Цатуров отчеркнул несколько фраз, посвященных обвинению Пружникова в краже у управляющего трестом товарища Шамрая «часов и других неимоверных ценностей». Именно поэтому письмо и оказалось у меня.

Георгий Цатуров, прозванный в отделе Дружба Народов (Фрейман как-то сказал, что у него армянский акцент, украинская веселость, еврейские глаза и грузинский темперамент), умел внимательно читать почту. Впрочем, он хорошо умел и многое другое: поддерживать приятельские отношения со всеми сотрудниками, начиная от уборщицы и кончая начальником ГУРКМ, доставать дефицитные вещи для жен наших работников, острить, петь под гитару.

Цатуров относился к весьма любопытному племени псевдобездельников. В отличие от «деловых бездельников», с которыми я частенько сталкивался в различных учреждениях, Цатуров как будто никогда не был загружен работой. Телефон в его кабинете не сотрясал своими звонками стен, здесь никогда не толпился народ, письменный стол не был завален бумагами, а самого Цатурова я чаще всего заставал за его любимым занятием — изучением объявлений в газете об изменении фамилий.

Иногда Цатуров, к ужасу своего непосредственного начальника и Алеши Поповича, в разгар рабочего дня, когда другие сотрудники, словно загнанные лошади, носились в мыле в своих кабинетах, отправлялся в Красный уголок потренироваться на биллиарде. («Меткий глаз, твердая рука. Сегодня биллиардист — завтра артиллерист».)

Казалось, другого такого лоботряса и бездельника — не найти.

Но… странное дело: у Цатурова постоянно оказывались лучшие по отделению результаты. Раскрываемость краж доходила у него до 96–98 процентов. Цифры, прямо скажем, небывалые. В 1932 году Дружба Народов раскрыл нашумевшую кражу в универмаге на полтора миллиона рублей. В 1933-м вытянул три безнадежных дела, а в 1934-м его заслуги были отмечены в приказе наркома, а начальник ГУРКМ вручил ему именное оружие.

Нет. Цатуров не был бездельником. Но когда и как он ухитрялся работать, для меня загадка и до сих пор…

С декабря прошлого года, когда тяжело заболел начальник четвертого отделения, Георгий временно исполнял его обязанности. Взявшись за «горелое дело», я решил прибегнуть к его помощи. Георгий, любивший чувствовать себя жертвой собственной доброты и не чуждый тщеславия — «раньше все дороги в Рим вели, а теперь — к Цатурову», — охотно согласился.

— Все правильно, душа моя, — одобрил он. — Как говорят на Кавказе, чтоб одна дверь открылась, надо в семь постучать. Помогу.

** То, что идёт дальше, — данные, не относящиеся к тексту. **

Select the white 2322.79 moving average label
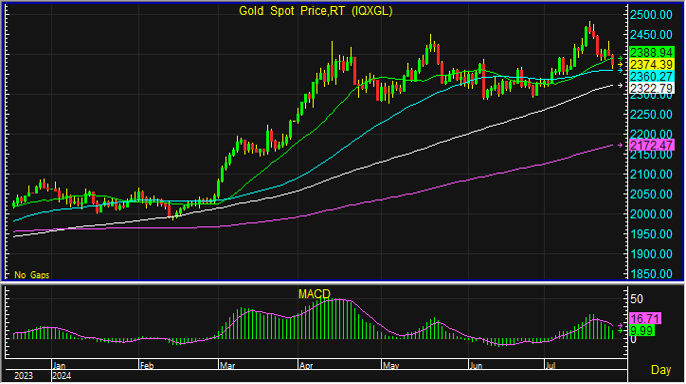The width and height of the screenshot is (686, 384). [651, 89]

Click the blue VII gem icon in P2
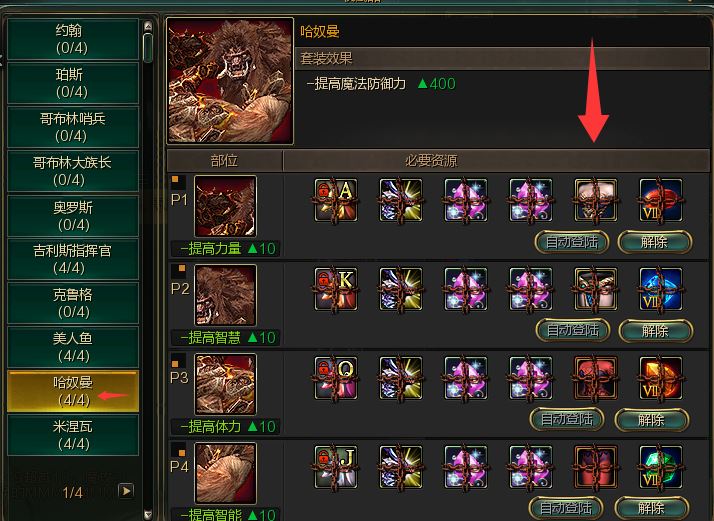660,289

И он помог. Анонимка была уже вторым «подарком», полученным мною от Цатурова. За два дня до этого его сотрудники обнаружили в скупочном магазине на Кузнецком мосту две пары часов и портсигар, на которых легко было заметить следы стертых надписей. Завхоз треста, которым руководил Шамрай, опознал вещи, предназначавшиеся для вручения служащим.

Совпали и номера часов. Допрошенный нами приемщик магазина сказал, что часы и портсигар продал рыжеволосый человек средних лет (паспорта у неизвестного он, вопреки существующим правилам, не потребовал).

Когда Цатуров, вручая мне конверт, вкратце пересказал содержание письма, я закинул удочку насчет его дальнейшего сотрудничества. Георгий энтузиазма не высказал…

— Знаешь, как в таких случаях говорят на Кавказе?

— Знаю, — сказал я. — Стой позади кусающего, но впереди лягающего…

— Ты что, на Кавказе бывал?

— Никогда в жизни.

— Значит, так же, как и я, — отметил Георгий. — А откуда такая эрудиция?

— Из сборника пословиц и поговорок.

— Этого? — Цатуров показал мне книгу.

— Нет. У меня второе, дополненное издание. В два раза толще.

Глаза Георгия зажглись завистью.

— Давай так, — сказал Цатуров, — я тебе собираю сведения об анонимщике и «кухонном бандите», а ты мне даришь сборник и забываешь про пословицы.